Ben Scofield

Ben Scofield

… rarely updated

04 Jan 2014

Two problems with antifragility

I’m no fan of Nassim Taleb (of black swan, antifragility, and needing-an-editor fame), but I forced myself to finish his last book <em>Antifragile</em> in spite of all the problems I had with his presentation and writing. If you haven’t heard of it, the gist is: fragile systems suffer harm when stressed, but there are systems that instead benefit when stressed. Taleb calls these systems “antifragile.”

Near as I can tell, Taleb thinks his identification of this concept is hugely revolutionary, and he goes out of his way to name all of his favorite things antifragile and all of his least favorite things fragile. Leaving aside his questionable expertise in many areas, I want to talk about two related problems with the general phenomenon.

First: antifragile systems may improve when stressed, but this is often at the cost of increasing fragility to other types of stress. Take a muscle: subject it to a load (stress it) and it gets stronger, easy peasy. What you don’t see, however, is that it strengthens in a way that makes it more vulnerable to other stresses — it becomes less flexible, for instance. Sure, you can override this by stretching, but that’s a different, opposed antifragile process.

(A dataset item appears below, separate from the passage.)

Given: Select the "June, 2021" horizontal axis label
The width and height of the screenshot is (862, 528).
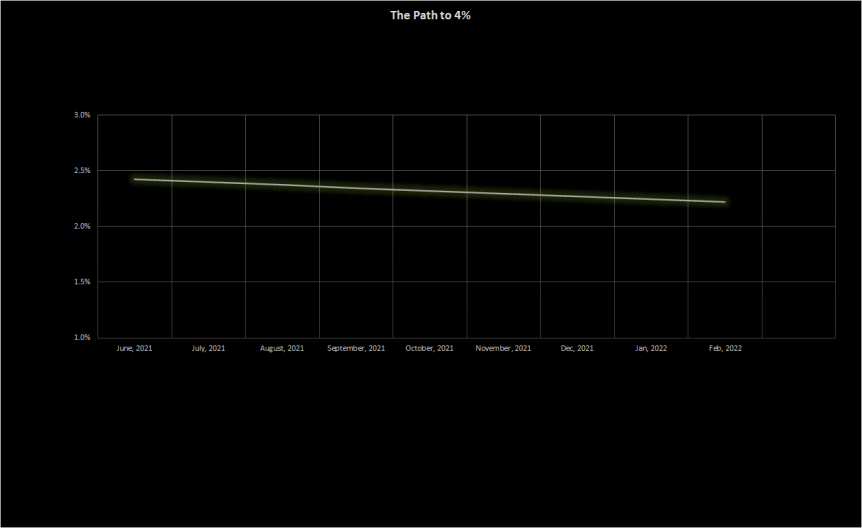Looking at the screenshot, I should pos(134,349).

Or take an autoscaling application hosted on EC2. When traffic increases (stress), the system spins up more instances (becoming better able to handle the traffic). The system is stronger with respect to traffic — but it’s weaker with respect to, say, cash flow stresses. It costs more, so financial stresses will produce more harm because of the strengthened ability to handle traffic.

Second: the very process of antifragility generates fragility. By definition, antifragile systems gain more benefit than harm when stressed, and fragile systems do the opposite. But: in almost all cases, there’s a limit to the strength a system can display. As antifragile systems improve and get closer to this limit, they gain less and less of a benefit from the same stresses. More severe stresses are required to produce progressively smaller improvements. A direct consequence of this is that the systems are, in fact, becoming more fragile.

Thought experiment time! Imagine a system that, via its antifragile properties, has reached the peak of its strength. Further stresses have no beneficial effect (since we’re assuming that there’s a maximum cap on improvement). There’s nowhere to go but down — stresses can’t help, so they can only hurt, so the system has strengthened itself into (Taleb’s definition of) fragility.

All of this is just to point out that the concept of antifragility is a bit more complicated than it might appear at first blush. I do think it’s worth considering as we build systems, but it should not be treated as a pure good without further thought.